Réindustrialiser la filière solaire européenne
“L’Europe ne peut pas rester les bras croisés tandis que l’industrie de fabrication de panneaux solaires européenne est en train de disparaître,” s’alarmait Johan Lindahl, secrétaire général de l’ESMC (European Solar Manufacturing Council), lobby européen des fabricants de panneaux solaires en mars dernier. Au nom de la filière, il réclame depuis plusieurs mois une hausse des subventions en plus du Net Zero Industry Act, en discussion au parlement. Mais dans le contexte politique et économique actuel, plutôt tourné vers l’austérité budgétaire, les soutiens financiers se débloquent au compte goutte, quand ils existent. En Allemagne, la droite libérale a par exemple bloqué l’introduction de mesures de soutien au solaire dans le budget fédéral. De son côté, l’exécutif européen se refuse à des mesures massives de soutien à court terme pour la filière, selon un document rendu public par Politico, au nom des règles européennes de libre-échange. Il envisage plutôt une réforme structurelle, avec notamment la création d’un PIIEC (Projet Important d’Intérêt Européen Commun) pour le solaire, un système qui permettrait de développer l’industrialisation du secteur et de débloquer plus de subventions des Etats membres.

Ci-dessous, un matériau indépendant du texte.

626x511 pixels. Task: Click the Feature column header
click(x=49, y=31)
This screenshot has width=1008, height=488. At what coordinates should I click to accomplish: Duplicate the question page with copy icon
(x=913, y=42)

Le projet de règlement pour une industrie européenne “net-zéro” (NZIA ou Net Zero Industrial Act) prévoit également d’instaurer des mesures pour favoriser les technologies bas-carbone et accélérer l’implantation d’usines. Objectif : fixer à 40% la part des technologies dites “vertes” produites sur le territoire européen d’ici 2030. “Ce n’est pas suffisant” pour l’ESMC, qui réclame des “engagements quantatifs concrets”. Pour Aurélien Boronat, le risque est que “ces mécanismes ne se mettent pas en place suffisamment vite pour soutenir le photovoltaïque” et qu’entre-temps les producteurs européens de panneaux photovoltaïque ne parviennent pas à tenir. En attendant, l’Europe tente, comme elle peut, de contenir la concurrence : la Commission vient ainsi de lancer deux enquêtes sur des subventions chinoises potentiellement irrégulières sur le marché solaire du continent.

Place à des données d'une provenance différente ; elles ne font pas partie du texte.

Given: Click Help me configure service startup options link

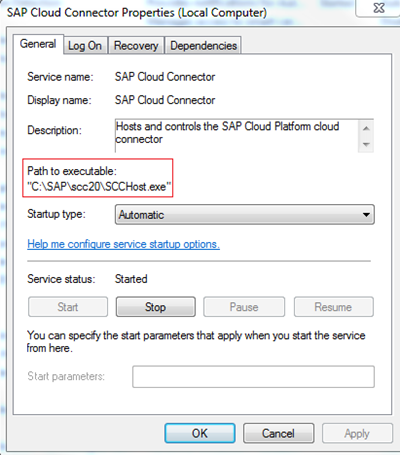Looking at the screenshot, I should (x=123, y=244).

En France, face à la crise de la filière, le gouvernement a fait vendredi 5 avril plusieurs annonces par la voix de ses ministres Bruno Le Maire et Roland Lescure. Deux projets de gigafactories – Carbon et Holosolis – vont bénéficier du crédit d’impôt vert “d’un montant inégalé dans les énergies renouvelables de 200 millions d’euros”, précise Bercy. Le ministre de l’Industrie a également annoncé un “Pacte solaire” qui engage pour l’heure 29 développeurs et acheteurs comme Lidl ou encore la SNCF. Le but ? Recourir massivement aux panneaux made in France. L’objectif est d’arriver à 10-15 gigawatts de panneaux fabriqués en France. Un “induscore” sur le modèle du “nutriscore” va également être lancé. En outre, dès cet été, le critère carbone sera renforcé dans les appels d’offres sur le photovoltaïque bâtiment et une prime pour les panneaux bas carbone intégré dans le nouveau guichet tarifaire pour le petit photovoltaïque au sol.
Le Syndicat des Energies Renouvelables et le Syndicat des Professionnels de l’Energie Solaire ont réagi positivement à ces annonces, tout en appelant à “ne pas être naïf”. Par communiqué, ils demandent la mise en place de “mécanismes de bonification des modules européens”, pour soutenir les producteurs.